There has recently been a prominent example of how damaging a serious IT outage can be. The hours-long interruption in service that Facebook (and its other platforms Instagram and WhatsApp) suffered recently, made news around the world. It cut off social networks, friends, relatives, lovers and businesses. Only Twitter saw the funny side.
The root cause is still the subject of some speculation and we have no information on that, beyond what’s been published on the Internet. What was clear, however, is how disruptive and damaging an outage can be, howsoever it was caused. Facebook became the news as its share price fell almost 6%, leaving Mark Zuckerberg an estimated $7billion out of pocket. Now that’s a sizeable amount, but already the price has partly rebounded; so, he’s unlikely to starve!
The prevailing theory is that the outage was caused by a remote administrator updating the BGP routing configuration. The change meant that routing was disabled as the old configuration was removed – but the new configuration couldn’t be configured because it was being done remotely. As a result, Facebook’s application servers and DNS hosts became unreachable and, being remote, they couldn’t connect in to fix it. Reportedly someone who knew what they were doing had to physically get to site and reconfigure the settings on the routers to bring the environment back up.
Ignoring the frailty of IT systems to human error, and the difficulties and vulnerabilities of routing configurations and DNS, what can the rest of us learn from the disruption caused by the outage of such critical social infrastructure?

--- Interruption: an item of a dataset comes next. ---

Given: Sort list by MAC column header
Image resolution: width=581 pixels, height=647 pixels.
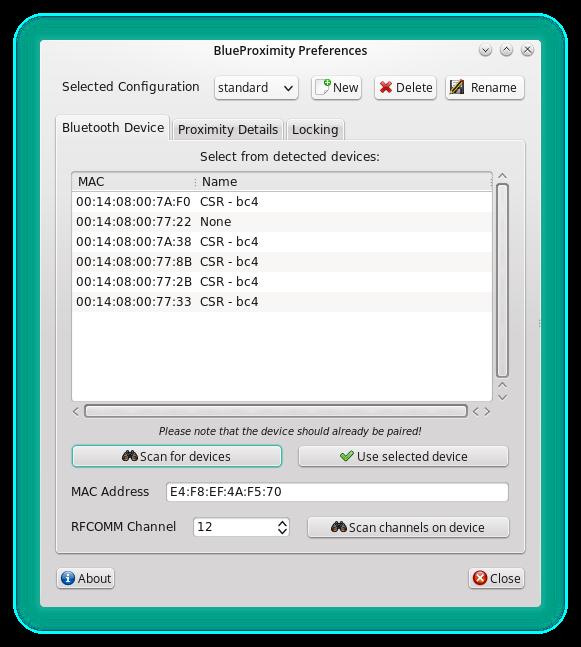Looking at the screenshot, I should [x=133, y=182].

A worst case scenario for many businesses, not just Facebook, is a complete loss of service. Facebook’s business model is totally reliant on online access and the Internet. Many other businesses don’t consider themselves to be as exposed to that kind of failure, but the reality is that in a digital world even a small outage can have a hugely disruptive effect.

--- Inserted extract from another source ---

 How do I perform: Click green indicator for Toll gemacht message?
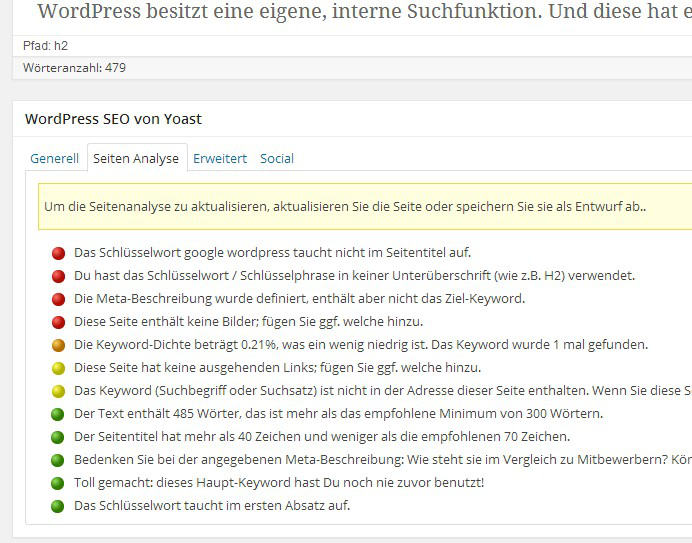57,483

This can be caused by misconfiguration or human error (as was perhaps the case for Facebook), an oversight, a physical failure or a deliberate act. The cause, as always, is much easier to pinpoint after the fact.
We have seen similar implications in non-IT businesses too – oil pipeline operators, food manufacturers and healthcare providers who businesses have suffered major outages as a result of ransomware attacks. Their reliance on IT, even though they trade in the physical world, meant that services and their delivery were similarly affected. This shows that no company can afford an IT outage – no matter how it is caused. Network misconfiguration is just one cause of failure; and ransomware another which has over recent times become more common than the calamitous events we saw in the social media world last week.
What the Facebook event shows is not how to avoid downtime, outages and blackouts –instead, it shows how small episodes that can seem almost trivial can give rise to such enormous consequences.
You can’t avoid all risks. Whether it’s a network administrator changing routes or a user with a malicious email attachment, people make mistakes. If, as the mathematician Lorenz proposes, a butterfly flapping its wings can result in a tornado, it’s important that early signs of risk are acknowledged as part of your risk management process.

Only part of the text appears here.